Firstly, the nature of the platform where the majority of this material was produced and shared, i.e. Facebook. As a closed environment, Facebook allowed only those who were already networked with or somehow related to the content producer to access that same content. Besides this, the Facebook interface did not allow a proper process of curating the content, which would imply translating, tagging and archiving in order to afford easier access.
Secondly, the subjects who had suddenly found themselves capable of producing and sharing content were not professional media makers. They were citizens who exchanged information and status updates while not being fully aware of a news reporting process in the making; which would have then required them to frame this content within a proper historical, geographical, and geopolitical setting in order to make sense of it.
As a group of activists, academics, and journalists working from Syria, on Syria, our primary concern when we launched SyriaUntold in 2012 was to give a context to this ever-circulating user-generated content being produced by Syrians. SyriaUntold would have selected, translated, tagged, archived, and edited grassroots generated media before delivering it to a wider public, both in Arabic and English. Instead of being consumed as isolated, loosely connected pieces of information, these media would have found a proper framework that puts them in their historical, cultural, and geopolitical context. SyriaUntold would also focus on setting up a proper archiving system for this material. The never-ending circulation of content over social networking sites results in the fragmentation and dispersal of this valuable material. A proper archiving system, together with robust context building, can be used to overcome the problems that arise within a web 2.0 environment.
Therefore, after several months of animated discussions held both on Skype and through face-to-face meetings, we decided that we would focus our work on curating a specific part of this user-generated content, the part that goes largely “untold”. We had already reached the stage where the Syrian uprising was narrated in military-terms only, whether focusing on the regime’s side, or on the armed opposition. The world, and the media, both in Arabic and in English, quickly forgot the “civil” nature of the uprising. Whether individuals or loose groups of activists, the role of those who had started the protest movement in March 2011 by demanding civil rights and calling for the rule of law instead of the absolute power of Syria’s regime and its security services, was being dismissed or marginalised, while the narration of the crisis became both militarized and internationalised, escalating both processes.

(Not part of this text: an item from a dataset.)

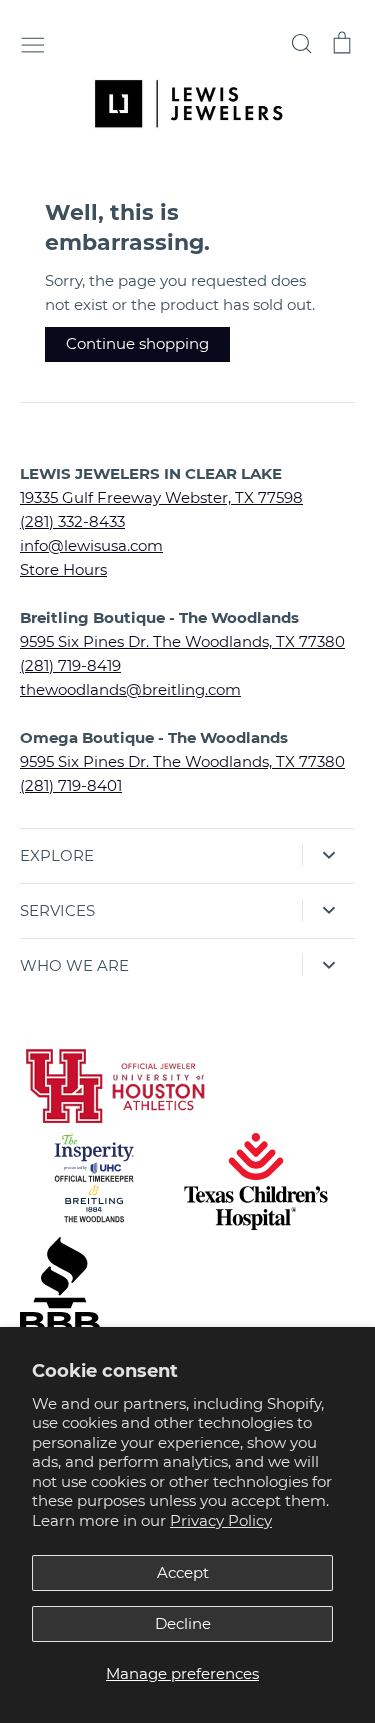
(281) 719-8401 (71, 785)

Accordingly, SyriaUntold deliberately decided to focus precisely on the marginalised stories generated by these people and movements who are engaged in civil disobedience, non-violent resistance, and who stay committed to civil activism against all the odds. We aim at shedding light on a third subject which is neither the regime nor the armed groups of rebels. We focus on Syrian civil society, key, we believe, to determining Syria’s future. Understanding this category, what it does, what it thinks, how it acts, what it produces and dreams of, cannot be dismissed. SyriaUntold hopes to make an important contribution in releasing sn interpretation of the unfolding events in Syria that is more nuanced and balanced towards civil society, which still constitutes the majority of the population in the country.
In our unique upcoming cooperative project with openDemocracy, entitled ‘Looking inside the uprising’, we hope to add a further step in this process of recognizing the importance of Syrian civil society and its ongoing struggle; and to reach out to a wider audience with original stories from Syria that have so far remained untold.